Entity models for trigger-reaction documents

We define the notion of an entity model for a special kind of document popular on the web: an article followed by a list of reactions on that article, usually by many authors, usually inverse chronologically ordered. We call these documents trigger-reactions pairs. The entity model describes which named entities (persons, organizations, locations, products, urls) are mentioned, their type, how often and where they are mentioned, and it lists all variants referring to the same entity. These models find applications in media-analysis, trend watching, entity tracking and marketing.
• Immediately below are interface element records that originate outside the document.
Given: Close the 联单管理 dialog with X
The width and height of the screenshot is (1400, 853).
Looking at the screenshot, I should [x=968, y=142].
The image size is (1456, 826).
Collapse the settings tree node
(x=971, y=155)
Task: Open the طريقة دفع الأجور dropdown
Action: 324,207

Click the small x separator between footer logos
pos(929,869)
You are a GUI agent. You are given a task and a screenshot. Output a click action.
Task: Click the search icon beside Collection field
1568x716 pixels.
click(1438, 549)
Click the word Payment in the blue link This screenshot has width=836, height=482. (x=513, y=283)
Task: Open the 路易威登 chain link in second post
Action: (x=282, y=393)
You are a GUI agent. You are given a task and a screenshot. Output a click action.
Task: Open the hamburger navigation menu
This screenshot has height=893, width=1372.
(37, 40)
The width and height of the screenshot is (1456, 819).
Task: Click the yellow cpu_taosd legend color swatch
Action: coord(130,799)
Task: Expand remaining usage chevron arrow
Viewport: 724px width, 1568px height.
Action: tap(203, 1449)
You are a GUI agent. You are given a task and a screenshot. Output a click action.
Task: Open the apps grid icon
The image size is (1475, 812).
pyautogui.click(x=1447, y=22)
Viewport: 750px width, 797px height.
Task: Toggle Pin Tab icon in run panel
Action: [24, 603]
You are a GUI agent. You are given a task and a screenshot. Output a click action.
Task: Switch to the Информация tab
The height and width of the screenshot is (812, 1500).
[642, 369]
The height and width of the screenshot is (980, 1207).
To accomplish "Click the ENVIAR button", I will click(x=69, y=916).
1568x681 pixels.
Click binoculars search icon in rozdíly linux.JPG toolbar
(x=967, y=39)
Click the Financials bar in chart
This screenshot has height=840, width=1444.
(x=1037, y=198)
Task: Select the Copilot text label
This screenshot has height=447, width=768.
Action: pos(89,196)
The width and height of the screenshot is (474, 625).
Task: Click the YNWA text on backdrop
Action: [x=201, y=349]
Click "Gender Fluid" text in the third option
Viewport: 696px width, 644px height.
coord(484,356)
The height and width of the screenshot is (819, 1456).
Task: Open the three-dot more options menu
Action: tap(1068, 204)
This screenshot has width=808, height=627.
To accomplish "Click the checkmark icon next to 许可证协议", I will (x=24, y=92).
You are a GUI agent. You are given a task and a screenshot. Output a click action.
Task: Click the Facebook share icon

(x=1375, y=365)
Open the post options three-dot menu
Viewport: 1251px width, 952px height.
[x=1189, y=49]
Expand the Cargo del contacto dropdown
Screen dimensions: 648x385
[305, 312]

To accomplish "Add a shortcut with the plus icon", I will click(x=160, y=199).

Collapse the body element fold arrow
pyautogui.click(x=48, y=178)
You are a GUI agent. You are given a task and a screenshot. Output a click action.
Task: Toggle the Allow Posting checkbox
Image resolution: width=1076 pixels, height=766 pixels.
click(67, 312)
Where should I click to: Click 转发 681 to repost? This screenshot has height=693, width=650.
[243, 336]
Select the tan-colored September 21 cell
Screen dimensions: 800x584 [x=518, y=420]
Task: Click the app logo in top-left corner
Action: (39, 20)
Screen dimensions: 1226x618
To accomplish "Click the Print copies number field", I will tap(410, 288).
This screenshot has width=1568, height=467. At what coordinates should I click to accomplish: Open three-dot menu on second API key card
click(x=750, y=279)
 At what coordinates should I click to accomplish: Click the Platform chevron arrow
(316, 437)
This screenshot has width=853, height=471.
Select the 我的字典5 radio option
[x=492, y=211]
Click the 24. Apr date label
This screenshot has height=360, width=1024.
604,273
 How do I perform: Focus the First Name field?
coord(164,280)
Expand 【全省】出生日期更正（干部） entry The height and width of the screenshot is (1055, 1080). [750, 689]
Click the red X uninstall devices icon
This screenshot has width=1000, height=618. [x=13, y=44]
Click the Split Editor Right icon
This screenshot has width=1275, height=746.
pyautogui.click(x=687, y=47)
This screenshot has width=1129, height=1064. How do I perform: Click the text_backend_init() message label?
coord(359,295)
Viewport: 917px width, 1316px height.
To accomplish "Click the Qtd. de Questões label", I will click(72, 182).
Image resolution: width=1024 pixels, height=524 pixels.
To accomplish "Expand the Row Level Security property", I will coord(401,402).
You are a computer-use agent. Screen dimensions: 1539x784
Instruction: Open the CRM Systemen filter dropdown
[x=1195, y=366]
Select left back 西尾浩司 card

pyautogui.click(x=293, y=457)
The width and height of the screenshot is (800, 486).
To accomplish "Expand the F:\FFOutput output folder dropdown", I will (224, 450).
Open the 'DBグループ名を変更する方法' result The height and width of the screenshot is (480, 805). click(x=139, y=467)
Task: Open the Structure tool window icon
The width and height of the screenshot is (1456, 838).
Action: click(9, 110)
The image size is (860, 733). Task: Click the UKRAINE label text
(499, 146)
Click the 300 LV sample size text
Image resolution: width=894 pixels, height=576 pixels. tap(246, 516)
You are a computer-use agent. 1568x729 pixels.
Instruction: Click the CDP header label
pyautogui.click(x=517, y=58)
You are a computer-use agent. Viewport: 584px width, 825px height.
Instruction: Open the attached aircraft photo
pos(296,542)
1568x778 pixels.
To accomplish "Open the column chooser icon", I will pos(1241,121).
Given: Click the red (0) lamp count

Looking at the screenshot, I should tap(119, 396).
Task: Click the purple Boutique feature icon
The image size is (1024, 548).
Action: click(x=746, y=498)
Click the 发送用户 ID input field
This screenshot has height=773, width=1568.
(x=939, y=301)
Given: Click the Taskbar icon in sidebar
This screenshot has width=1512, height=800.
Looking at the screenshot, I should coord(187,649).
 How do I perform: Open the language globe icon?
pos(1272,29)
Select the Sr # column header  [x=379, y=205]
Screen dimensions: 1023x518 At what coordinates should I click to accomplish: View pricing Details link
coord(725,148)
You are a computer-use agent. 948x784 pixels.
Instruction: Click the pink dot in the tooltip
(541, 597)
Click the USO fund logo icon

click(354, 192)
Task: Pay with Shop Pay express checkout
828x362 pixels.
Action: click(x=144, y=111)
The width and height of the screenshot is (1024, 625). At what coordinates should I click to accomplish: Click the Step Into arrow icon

The two main challenges for creating entity models are 1) detecting the entities and 2) normalizing all variants to the same correct canonical form. This task is particularly hard for user generated content on the web, of which our reactions are an example. We use an algorithm for named entity recognition and normalization (NEN) tailor-made for trigger-reaction documents. It achieves high recall and reasonable precision by using two simple facts: 1) incomplete entities in reactions often occur complete in the trigger and 2) entities mentioned in news-articles on the web often have a Wikipedia page. This article describes our experience in creating and using entity models on a corpus of 56,449 Dutch trigger-reaction documents, with a total of 616,715 reactions, collected from the web from November 11, 2006 to February 5, 2008. This paper accompanies an earlier article from our group in which the focus was on a systems-evaluation of the NEN algorithm.